*Records provided*
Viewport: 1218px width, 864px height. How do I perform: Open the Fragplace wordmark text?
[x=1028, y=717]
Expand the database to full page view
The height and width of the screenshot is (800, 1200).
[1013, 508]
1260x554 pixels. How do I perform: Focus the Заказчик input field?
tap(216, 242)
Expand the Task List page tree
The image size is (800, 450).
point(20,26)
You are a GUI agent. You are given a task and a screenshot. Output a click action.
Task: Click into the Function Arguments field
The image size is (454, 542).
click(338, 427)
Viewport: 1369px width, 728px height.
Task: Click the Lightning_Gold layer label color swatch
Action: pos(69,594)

*Work required*
Set down every entry once more, exactly as it was written above.

*Answer box*
Viewport: 1218px width, 864px height. How do I perform: Open the Fragplace wordmark text?
[x=1028, y=717]
Expand the database to full page view
The height and width of the screenshot is (800, 1200).
[1013, 508]
1260x554 pixels. How do I perform: Focus the Заказчик input field?
tap(216, 242)
Expand the Task List page tree
The image size is (800, 450).
point(20,26)
You are a GUI agent. You are given a task and a screenshot. Output a click action.
Task: Click into the Function Arguments field
The image size is (454, 542).
click(338, 427)
Viewport: 1369px width, 728px height.
Task: Click the Lightning_Gold layer label color swatch
Action: pos(69,594)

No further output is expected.